S'agissant du désarmement, M. Richard Banégas a considéré que l'intégration des forces nouvelles dans l'armée régulière devrait pouvoir être réalisée, mais que le devenir de toute une série de forces supplétives restait problématique. Il a observé que la société ivoirienne était marquée par une militarisation faisant coexister un ensemble complexe de forces supplétives, des milices villageoises d'autodéfense, des milices urbaines et des groupes de jeunes patriotes. Cet ensemble d'acteurs témoigne d'un fait sociologique majeur, celui de l'affirmation de la jeunesse dans l'espace public, dans et par la violence. Il a indiqué que les milices auxquelles le gouvernement avait fait appel pour arrêter la rébellion dans l'ouest du pays étaient assez bien identifiées, mais qu'elles coexistaient avec une nébuleuse de groupes d'autodéfense constitués sur le modèle des « jeunes patriotes » d'Abidjan. Dans la perspective du désarmement, les membres de ces groupes revendiquent la qualité d'ancien combattant et l'on observe un processus d'intégration de ces milices dans les corps constitués et la délivrance de cartes d'identification. En outre, ces milices rurales se sont vu reconnaître des fonctions sociales politiques et économiques. Elles ont conduit des opérations d'expropriation et, dans la perspective des élections, procèdent à une forme d'épuration partisane employant des stratégies de terreur.

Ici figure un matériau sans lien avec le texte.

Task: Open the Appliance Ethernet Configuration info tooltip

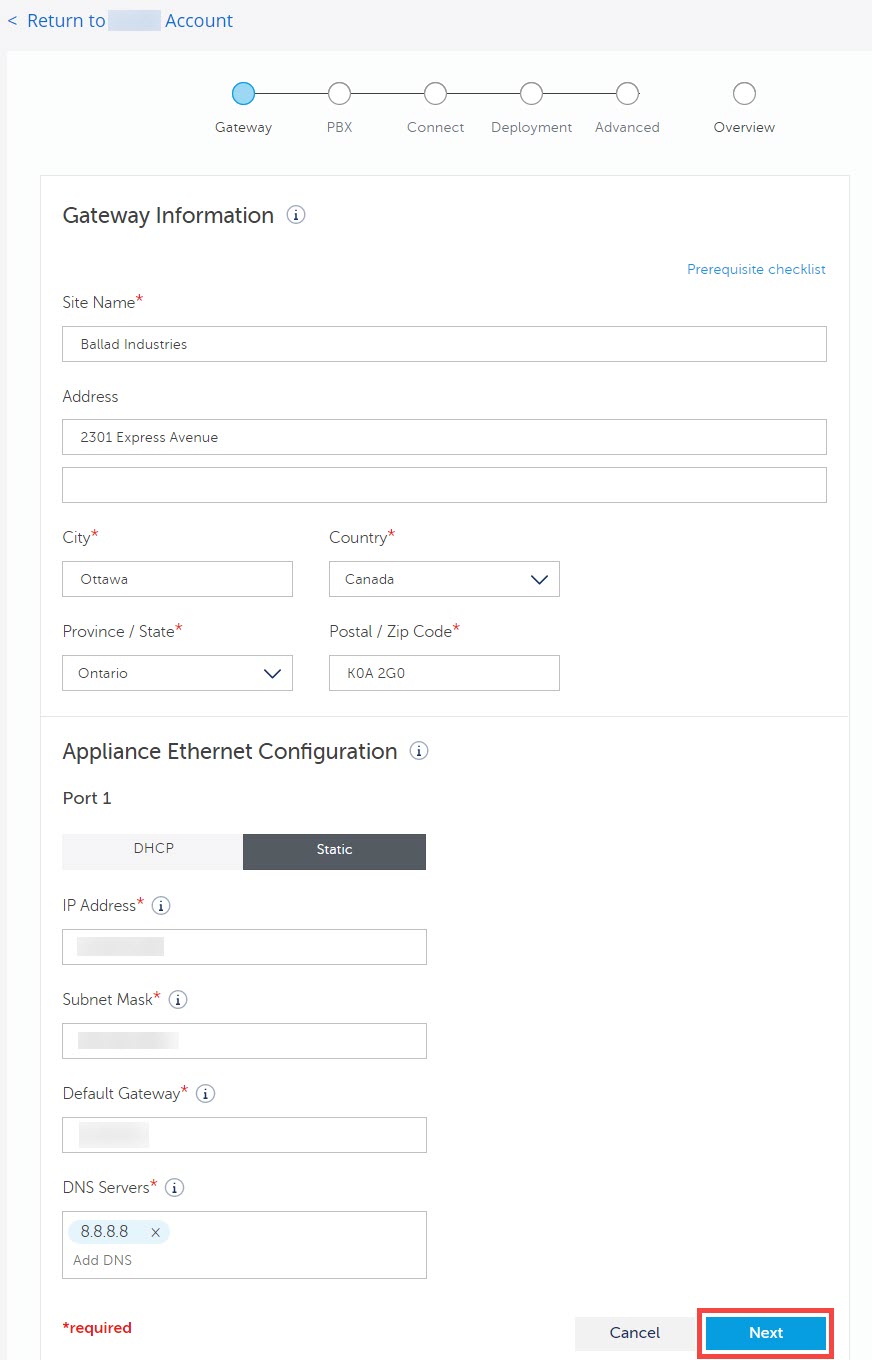Action: coord(419,750)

Dans les zones urbaines, les groupes de patriotes pour la paix (GPP) sont le principal corps armé à Abidjan et restent actifs en dépit des démantèlements successifs en constituant des réseaux fragmentés mais toujours opérationnels. Aux côtés des GPP, le mouvement des « jeunes patriotes » suit désormais, suivant la consigne du pouvoir, une ligne politique assez modérée. M. Richard Banégas a souligné que la capacité de mobilisation de ces groupes restait forte et qu'en cas de blocage politique, ou de différend sur la mise en oeuvre des accords de Ouagadougou, il était à craindre que les arbitrages ne se fassent dans la rue. Il a observé que ces structures avaient montré leurs capacités à quadriller le territoire et à se structurer en de multiples forums, appelés « parlement ou agora » à l'exemple de « la Sorbonne du plateau ». Ces réseaux sont souples et efficaces comme en témoignent leurs capacités à monter très rapidement des barrages en ville.

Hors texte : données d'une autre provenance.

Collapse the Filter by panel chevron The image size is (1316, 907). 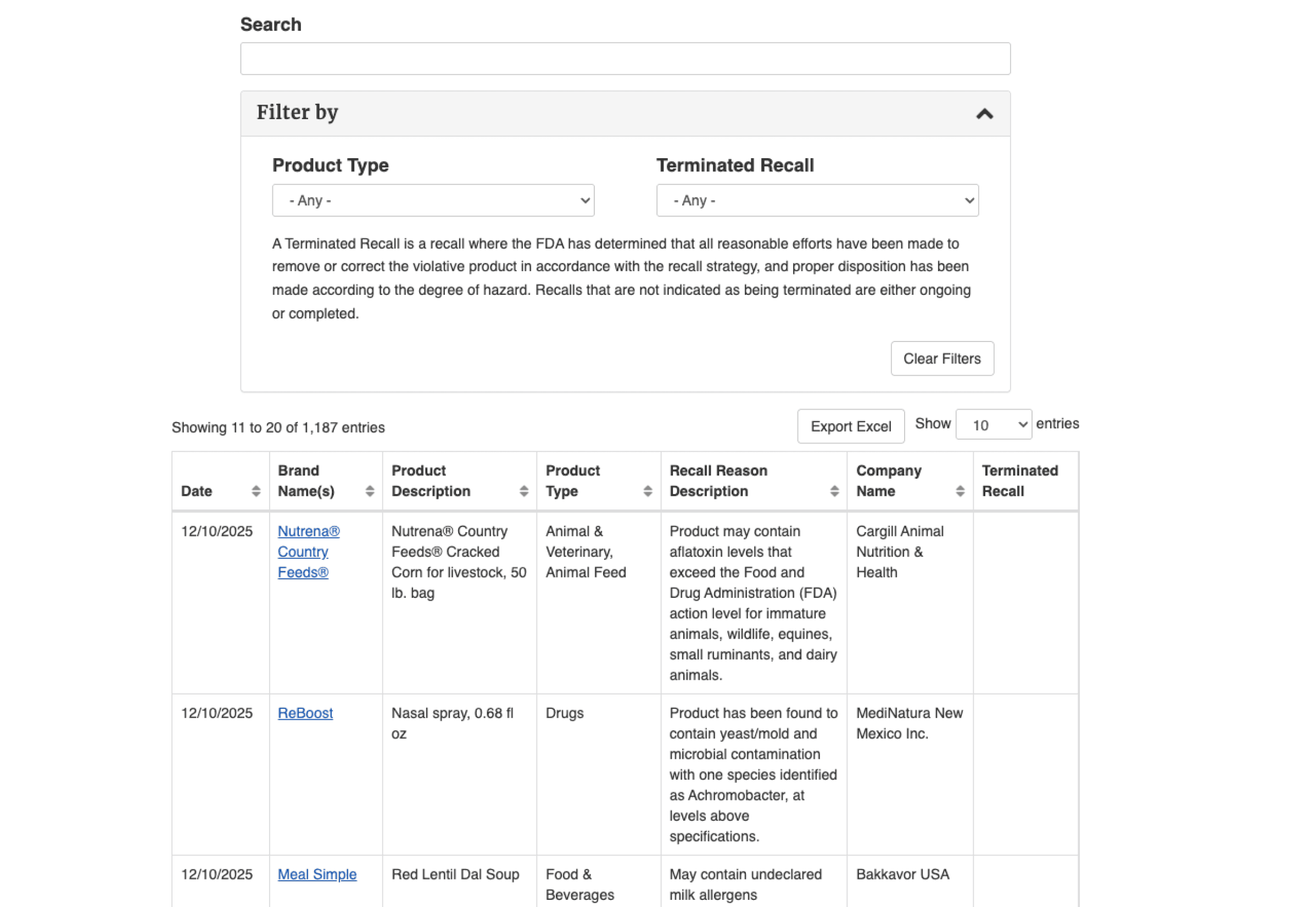click(984, 114)
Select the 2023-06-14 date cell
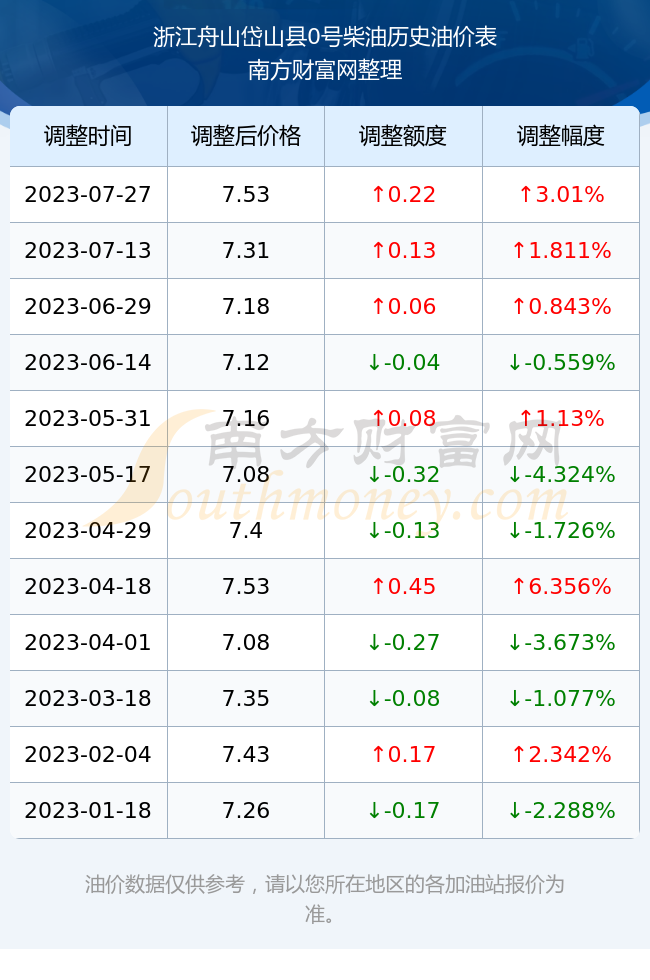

a indiqué que l'opposition avait également pris conscience de la nécessité de pouvoir mobiliser la rue. En juillet 2006, les « jeunes patriotes » ont été mis en déroute pour la première fois sur ce terrain. La mobilisation informelle de l'opposition s'effectue via la fédération des « grins » qui sont historiquement des lieux de sociabilité, mais où l'on observe une politisation croissante.